Whilst depression is frighteningly common, it is not always easy to diagnose and treat. The reason being that it is not 'one thing' to all people, and it does not have a single cause. Even within one person, it may have different shades and come from several causes which combine to create the problem.
The main cause of this winter depression is thought to be the reduced sun light during the winter months, due to the shorter and often cloudy days.
So, what can be done about it?
Here are some suggestions on what can often help sufferers of SAD:
Buy a light box:
These are sun light substitutes, and the idea is that you sit in front of them whilst reading (for example) for 20 minutes or more per day.
People often report feeling better within 2 weeks of using them.
This may seem self-evident, but keeping your body temperature up during the cold weather can also help.

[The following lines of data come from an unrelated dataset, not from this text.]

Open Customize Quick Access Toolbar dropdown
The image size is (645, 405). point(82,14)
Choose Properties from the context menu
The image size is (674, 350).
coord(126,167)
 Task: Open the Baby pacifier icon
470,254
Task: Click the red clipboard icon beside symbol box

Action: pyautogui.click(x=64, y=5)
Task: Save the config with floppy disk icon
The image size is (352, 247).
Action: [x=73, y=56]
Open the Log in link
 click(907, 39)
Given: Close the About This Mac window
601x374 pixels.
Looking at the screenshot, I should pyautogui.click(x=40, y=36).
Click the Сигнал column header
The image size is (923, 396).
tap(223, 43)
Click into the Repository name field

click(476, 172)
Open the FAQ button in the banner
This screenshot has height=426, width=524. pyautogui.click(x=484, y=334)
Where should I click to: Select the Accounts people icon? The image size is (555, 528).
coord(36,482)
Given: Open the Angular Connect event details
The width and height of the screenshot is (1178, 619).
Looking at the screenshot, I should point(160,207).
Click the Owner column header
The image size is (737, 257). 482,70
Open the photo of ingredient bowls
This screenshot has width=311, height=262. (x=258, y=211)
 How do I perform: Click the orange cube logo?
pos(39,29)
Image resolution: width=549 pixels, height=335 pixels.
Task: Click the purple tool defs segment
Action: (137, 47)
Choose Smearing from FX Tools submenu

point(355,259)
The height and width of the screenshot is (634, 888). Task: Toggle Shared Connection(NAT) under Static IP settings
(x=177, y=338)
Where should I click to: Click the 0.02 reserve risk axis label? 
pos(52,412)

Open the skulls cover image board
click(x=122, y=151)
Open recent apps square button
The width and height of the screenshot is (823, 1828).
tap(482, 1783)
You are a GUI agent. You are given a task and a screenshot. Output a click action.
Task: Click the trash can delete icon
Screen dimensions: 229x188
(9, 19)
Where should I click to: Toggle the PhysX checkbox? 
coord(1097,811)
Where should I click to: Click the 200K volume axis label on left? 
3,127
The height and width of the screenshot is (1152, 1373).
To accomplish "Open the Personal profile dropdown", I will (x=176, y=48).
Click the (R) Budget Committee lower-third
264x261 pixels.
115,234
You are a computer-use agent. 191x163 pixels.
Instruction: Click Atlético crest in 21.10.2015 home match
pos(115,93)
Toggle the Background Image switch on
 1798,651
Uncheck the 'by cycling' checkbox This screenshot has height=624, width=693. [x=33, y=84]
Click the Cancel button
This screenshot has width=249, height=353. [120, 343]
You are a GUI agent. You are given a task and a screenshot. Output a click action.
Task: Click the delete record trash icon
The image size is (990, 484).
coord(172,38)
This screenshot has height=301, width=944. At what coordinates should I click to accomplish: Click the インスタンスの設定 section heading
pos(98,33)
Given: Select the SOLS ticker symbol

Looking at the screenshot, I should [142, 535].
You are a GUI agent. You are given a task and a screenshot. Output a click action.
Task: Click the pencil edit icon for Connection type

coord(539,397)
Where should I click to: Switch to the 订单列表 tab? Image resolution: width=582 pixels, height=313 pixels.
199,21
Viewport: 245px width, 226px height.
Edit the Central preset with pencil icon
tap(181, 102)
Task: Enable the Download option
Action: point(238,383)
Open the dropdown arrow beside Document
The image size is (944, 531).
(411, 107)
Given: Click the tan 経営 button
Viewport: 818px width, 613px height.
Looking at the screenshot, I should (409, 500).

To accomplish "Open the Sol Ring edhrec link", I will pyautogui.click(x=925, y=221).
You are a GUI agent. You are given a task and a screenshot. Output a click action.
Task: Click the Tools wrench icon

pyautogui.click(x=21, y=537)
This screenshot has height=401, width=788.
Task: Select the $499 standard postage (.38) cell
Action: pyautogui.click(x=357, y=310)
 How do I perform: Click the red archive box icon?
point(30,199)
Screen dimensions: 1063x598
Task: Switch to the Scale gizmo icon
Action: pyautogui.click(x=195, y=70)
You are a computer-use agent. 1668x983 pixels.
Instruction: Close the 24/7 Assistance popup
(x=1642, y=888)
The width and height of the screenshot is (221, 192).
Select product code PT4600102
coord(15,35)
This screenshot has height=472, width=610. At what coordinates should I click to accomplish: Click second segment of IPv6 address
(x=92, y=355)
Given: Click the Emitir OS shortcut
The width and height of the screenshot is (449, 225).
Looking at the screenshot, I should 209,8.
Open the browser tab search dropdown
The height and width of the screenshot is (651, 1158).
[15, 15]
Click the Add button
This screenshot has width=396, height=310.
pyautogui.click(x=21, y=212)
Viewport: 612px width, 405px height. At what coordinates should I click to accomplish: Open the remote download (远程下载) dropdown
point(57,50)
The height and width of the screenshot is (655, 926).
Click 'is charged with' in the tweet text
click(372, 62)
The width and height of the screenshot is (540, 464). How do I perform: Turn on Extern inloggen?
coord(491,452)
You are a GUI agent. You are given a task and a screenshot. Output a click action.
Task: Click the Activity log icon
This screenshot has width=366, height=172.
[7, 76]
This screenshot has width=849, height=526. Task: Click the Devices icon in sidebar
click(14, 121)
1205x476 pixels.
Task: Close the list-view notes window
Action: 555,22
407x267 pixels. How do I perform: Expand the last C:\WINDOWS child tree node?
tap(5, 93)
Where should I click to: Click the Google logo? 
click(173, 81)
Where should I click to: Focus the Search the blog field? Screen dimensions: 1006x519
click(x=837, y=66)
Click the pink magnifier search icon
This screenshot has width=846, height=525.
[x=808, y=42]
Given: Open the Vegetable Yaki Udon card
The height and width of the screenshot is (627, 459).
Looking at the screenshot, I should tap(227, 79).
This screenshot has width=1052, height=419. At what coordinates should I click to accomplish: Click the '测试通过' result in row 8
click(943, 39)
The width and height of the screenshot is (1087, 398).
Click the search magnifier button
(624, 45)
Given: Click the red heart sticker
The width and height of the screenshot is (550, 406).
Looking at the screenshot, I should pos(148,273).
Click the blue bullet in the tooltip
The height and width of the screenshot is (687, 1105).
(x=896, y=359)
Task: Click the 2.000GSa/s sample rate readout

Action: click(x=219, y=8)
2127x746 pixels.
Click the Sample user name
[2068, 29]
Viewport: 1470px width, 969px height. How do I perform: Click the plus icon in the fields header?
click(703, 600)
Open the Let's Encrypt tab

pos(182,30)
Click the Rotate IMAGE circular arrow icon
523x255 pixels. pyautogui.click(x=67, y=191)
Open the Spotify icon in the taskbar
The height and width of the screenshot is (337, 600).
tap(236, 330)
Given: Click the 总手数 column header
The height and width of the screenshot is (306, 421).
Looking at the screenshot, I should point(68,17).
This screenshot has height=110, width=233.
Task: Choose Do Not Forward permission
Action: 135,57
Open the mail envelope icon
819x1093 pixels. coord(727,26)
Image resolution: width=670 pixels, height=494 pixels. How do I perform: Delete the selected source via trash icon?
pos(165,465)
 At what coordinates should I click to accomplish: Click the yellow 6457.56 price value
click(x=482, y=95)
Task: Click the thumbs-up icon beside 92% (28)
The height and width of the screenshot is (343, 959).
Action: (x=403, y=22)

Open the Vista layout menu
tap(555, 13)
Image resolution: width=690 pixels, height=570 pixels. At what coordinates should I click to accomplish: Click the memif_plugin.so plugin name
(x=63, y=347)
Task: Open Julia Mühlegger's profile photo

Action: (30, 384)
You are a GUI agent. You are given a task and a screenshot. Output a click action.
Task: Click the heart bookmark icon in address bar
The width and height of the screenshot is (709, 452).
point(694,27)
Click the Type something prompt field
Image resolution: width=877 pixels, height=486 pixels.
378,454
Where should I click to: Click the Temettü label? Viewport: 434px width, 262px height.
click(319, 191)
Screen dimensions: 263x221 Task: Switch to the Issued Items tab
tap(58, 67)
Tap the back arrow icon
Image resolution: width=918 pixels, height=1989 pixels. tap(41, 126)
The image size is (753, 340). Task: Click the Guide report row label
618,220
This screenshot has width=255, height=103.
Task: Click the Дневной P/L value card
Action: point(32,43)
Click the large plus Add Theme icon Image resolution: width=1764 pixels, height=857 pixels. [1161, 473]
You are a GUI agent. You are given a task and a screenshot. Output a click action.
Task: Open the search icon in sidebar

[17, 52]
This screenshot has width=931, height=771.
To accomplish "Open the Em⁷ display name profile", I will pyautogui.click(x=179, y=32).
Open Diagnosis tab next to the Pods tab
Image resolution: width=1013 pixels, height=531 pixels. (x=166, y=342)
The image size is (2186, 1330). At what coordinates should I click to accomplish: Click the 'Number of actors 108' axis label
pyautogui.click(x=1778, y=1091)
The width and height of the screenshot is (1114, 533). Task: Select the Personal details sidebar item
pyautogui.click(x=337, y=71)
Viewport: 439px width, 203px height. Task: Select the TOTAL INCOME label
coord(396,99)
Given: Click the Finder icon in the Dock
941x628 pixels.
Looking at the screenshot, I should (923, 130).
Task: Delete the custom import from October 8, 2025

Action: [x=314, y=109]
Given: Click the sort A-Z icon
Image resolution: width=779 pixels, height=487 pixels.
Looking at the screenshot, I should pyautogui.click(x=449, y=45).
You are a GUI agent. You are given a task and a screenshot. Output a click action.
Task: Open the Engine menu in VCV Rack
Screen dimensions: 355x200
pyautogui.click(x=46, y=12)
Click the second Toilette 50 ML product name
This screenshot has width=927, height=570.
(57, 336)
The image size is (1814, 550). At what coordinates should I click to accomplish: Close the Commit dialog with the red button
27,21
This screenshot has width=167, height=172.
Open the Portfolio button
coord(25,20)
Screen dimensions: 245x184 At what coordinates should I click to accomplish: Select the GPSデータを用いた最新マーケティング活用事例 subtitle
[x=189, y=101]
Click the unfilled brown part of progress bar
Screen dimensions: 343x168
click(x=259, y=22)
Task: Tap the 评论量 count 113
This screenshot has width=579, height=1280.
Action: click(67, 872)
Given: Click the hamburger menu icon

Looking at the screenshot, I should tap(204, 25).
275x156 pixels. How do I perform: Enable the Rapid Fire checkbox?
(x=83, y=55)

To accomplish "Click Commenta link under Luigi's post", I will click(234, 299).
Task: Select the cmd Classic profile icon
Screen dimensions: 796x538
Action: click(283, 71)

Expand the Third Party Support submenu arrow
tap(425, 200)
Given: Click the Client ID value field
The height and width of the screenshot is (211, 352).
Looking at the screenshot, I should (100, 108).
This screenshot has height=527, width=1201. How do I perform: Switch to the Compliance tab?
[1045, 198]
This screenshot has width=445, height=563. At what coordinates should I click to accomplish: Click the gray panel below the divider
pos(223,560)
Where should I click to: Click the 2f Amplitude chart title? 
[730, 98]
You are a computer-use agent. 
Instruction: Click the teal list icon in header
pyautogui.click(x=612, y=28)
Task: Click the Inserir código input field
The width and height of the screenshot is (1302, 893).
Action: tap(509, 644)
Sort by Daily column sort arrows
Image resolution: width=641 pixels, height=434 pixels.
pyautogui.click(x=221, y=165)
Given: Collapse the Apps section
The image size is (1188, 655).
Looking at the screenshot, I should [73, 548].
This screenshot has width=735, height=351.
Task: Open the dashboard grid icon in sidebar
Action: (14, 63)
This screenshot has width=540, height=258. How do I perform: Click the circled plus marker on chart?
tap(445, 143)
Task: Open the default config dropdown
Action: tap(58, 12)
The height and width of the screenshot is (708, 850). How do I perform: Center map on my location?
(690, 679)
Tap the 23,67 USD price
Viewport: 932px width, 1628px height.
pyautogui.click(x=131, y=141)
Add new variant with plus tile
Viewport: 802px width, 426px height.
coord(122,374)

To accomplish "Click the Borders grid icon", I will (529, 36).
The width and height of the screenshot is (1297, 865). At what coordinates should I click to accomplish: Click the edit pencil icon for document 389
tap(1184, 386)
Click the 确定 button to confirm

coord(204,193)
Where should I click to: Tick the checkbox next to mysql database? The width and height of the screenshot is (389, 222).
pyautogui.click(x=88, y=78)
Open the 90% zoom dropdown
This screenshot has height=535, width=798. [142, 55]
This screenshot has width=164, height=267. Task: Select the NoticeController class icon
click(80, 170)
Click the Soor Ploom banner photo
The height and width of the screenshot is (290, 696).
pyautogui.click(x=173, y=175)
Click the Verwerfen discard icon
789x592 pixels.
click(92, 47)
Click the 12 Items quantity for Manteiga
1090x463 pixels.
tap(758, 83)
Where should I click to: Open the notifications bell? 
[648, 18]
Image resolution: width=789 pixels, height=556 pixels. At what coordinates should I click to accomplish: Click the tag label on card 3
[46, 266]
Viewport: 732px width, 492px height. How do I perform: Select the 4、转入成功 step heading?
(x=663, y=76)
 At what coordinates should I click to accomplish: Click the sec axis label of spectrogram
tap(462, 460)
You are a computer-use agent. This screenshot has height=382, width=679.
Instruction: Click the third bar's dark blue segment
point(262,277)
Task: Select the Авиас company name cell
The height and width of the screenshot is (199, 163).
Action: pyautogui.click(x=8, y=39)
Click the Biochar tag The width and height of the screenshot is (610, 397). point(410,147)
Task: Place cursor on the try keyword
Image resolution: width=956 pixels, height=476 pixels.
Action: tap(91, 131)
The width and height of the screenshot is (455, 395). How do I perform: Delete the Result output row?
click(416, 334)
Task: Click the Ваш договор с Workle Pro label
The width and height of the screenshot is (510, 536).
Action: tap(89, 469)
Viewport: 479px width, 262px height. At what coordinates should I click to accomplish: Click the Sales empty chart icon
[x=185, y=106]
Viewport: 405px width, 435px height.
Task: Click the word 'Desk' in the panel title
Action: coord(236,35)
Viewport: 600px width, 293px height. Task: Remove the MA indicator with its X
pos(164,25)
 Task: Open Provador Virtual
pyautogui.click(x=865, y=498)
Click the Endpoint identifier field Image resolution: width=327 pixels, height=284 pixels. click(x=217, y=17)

If you can get away to a sunny and warm place during the winter, this helps break the cycle.
You may not feel like it, but doing regular exercise boost your metabolism.
Reduce Your Carbohydrate Intake:
Cut down on the things you crave, which often accompany SAD., as are just temporary fixes to make you feel better.
Reduce Stressful Activities:
If you have less energy and enthusiasm, then take on less in the winter months.
There is often a craving to sleep longer and more often with SAD, almost as if you go into semi-hibernation. Unfortunately, this sleep is seldom refreshing, so cut it down.
You may find this supportive.
Move Somewhere Sunny:
Sounds a bit drastic, but if you are severely affected by SAD, this may be an option to consider.
For full details on SAD and what you can do about depression caused by SAD, I recommend Dr. Rosenthal's excellent book: Winter Blues, Revised Edition: Everything You Need to Know to Beat Seasonal Affective Disorder
St John's Wort
The herb St John's Wort which is considered to be one of the most effective over the counter anti-depressants.
Here are some key points about St John's Wort:
1. First and foremost it is an anti-depressant
2. Since depression has such a wide variety of symptoms, it can make it appear more of a cure-all than it really is. Hence, people can end up treating their depression, without realizing they have it
3. It has fewer side-effects than older medicinal anti-depressants, and some of the more modern ones. In fact, it has few if any side-effects.
4. It is very effective at treating milder forms of depression, but may well not be enough for more serious forms
5. As with all drugs, it is not effective for all people all of the time. Given the range of depression's symptoms, this is hardly surprising.
6. Longer term treatments help protect against relapses
7. It can help to suppress symptoms, and prevent the complications of no treatment
8. The risk of self-treatment is that it can bury problems that really require more help
9. Clinical test support the view that St John's Wort is effective with milder forms of depression. It can also be effective with dysthymia (longer term mild depression). It is not for severe depression (at least on its own).
For a more extensive discussion this subject, clinical tests and other popular herbs try this book: Herbs for the Mind, by Davidson and Connor.
穢 David R. Durham.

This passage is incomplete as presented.